KH Arief Hasan memelopori berdirinya Persatuan Petani NU (Pertanu).

Ilustrasi petani membawa bawang merah di Brebes, Jawa Tengah
Rep: Muhyiddin Red: Agung Sasongko

IHRAM.CO.ID, Dalam buku berjudul Jejak Keteladanan KH Arief Hasan, dijelaskan bahwa pada era 1970-an KH Arief Hasan memelopori berdirinya Persatuan Petani NU (Pertanu). Misi utama sang alim ialah meningkatkan dan mendorong pemberdayaan ekonomi umat.

Baca Juga

Melalui Pertanu, kiai tersebut hendak melakukan transformasi sosial dan pemerataan ekonomi. Caranya, antara lain, dengan memberikan modal cuma-cuma untuk memudahkan para petani dalam bekerja.

Santri Hadratus Syekh KH Hasyim Asyari ini juga memberikan pendampingan yang menyeluruh. Ketika musim panen tiba, misalnya, para petani diarahkan agar menyisihkan satu atau dua karung dari hasil panennya.

Kemudian, pencatatan administratif dilakukan. Panen mereka lantas dimasukkan ke lumbung Pertanu.

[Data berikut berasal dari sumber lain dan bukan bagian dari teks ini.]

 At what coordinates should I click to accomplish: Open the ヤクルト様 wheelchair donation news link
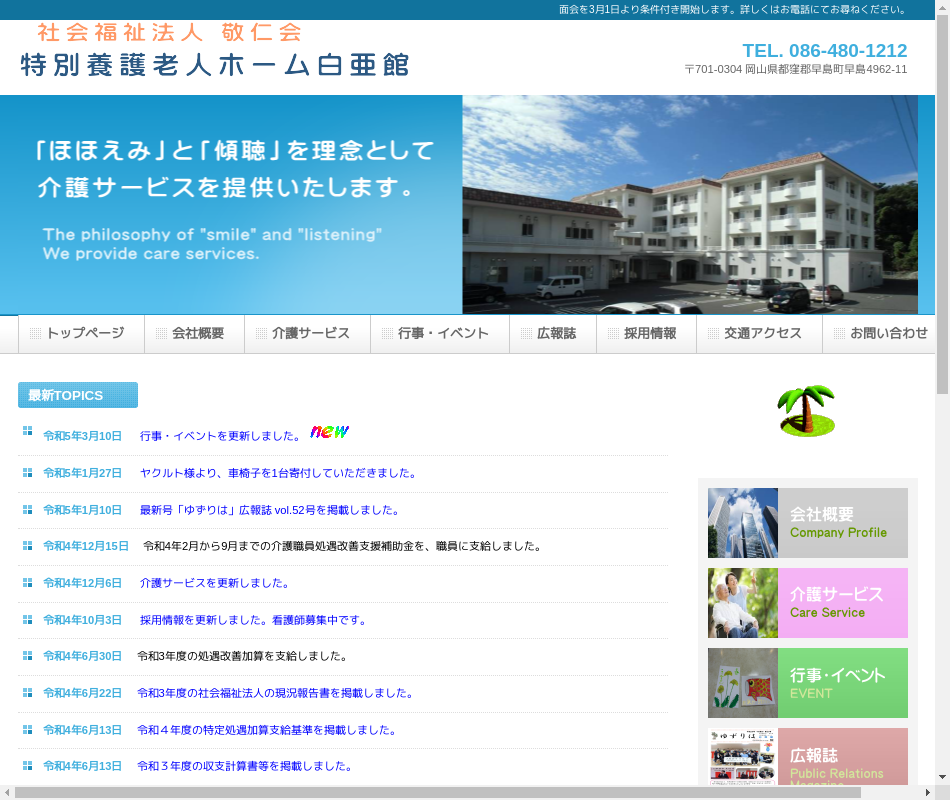click(x=278, y=473)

Bila petani membutuhkan, padinya bisa diambil sewaktu-waktu.

Inisiatif Kiai Arief ini merupakan bentuk kepeduliannya terhadap nasib petani. Hal serupa yang dilakukan gurunya, KH Hasyim Asyari.

Sehari-harinya, Kiai Arief cukup sibuk dalam memberikan pengajian kepada para santri ataupun masya rakat umum. Akan tetapi, ia tak pernah mengabaikan pentingnya memberdayakan potensi ekonomi kaum tani.

 

 

Dalam pandangannya, membangkitkan taraf ekonomi mereka merupakan suatu keharusan, tak kalah penting dengan memupuk iman dan akidah dalam dada mereka. Jika perekonomian sudah cukup mapan, menurutnya, masyarakat pun akan kian mudah belajar dan mencerna berbagai pengetahuan agama.

Sebaliknya, jika kondisi ekonominya masih tidak karuan, mereka akan menjadi sasaran empuk proyek-proyek agitasi atau penyelewengan akidah Islam. Dan, tidak sedikit fakta yang membuktikan, faktor ekonomi banyak menjadi lokus utama agenda pemurtadan Muslimin.

Persis seperti namanya sendiri, Kiai Arief dikenal sebagai seorang figur publik yang bijaksana. Ia lahir pada 20 Rabiul Awal 1337 H/1917 M di Desa Beratkulon, Kecamatan Kemlagi, Kabupaten Mojokerto, Jawa Timur. Keluarga tempatnya berasal hidup bersahaja dan sangat religius.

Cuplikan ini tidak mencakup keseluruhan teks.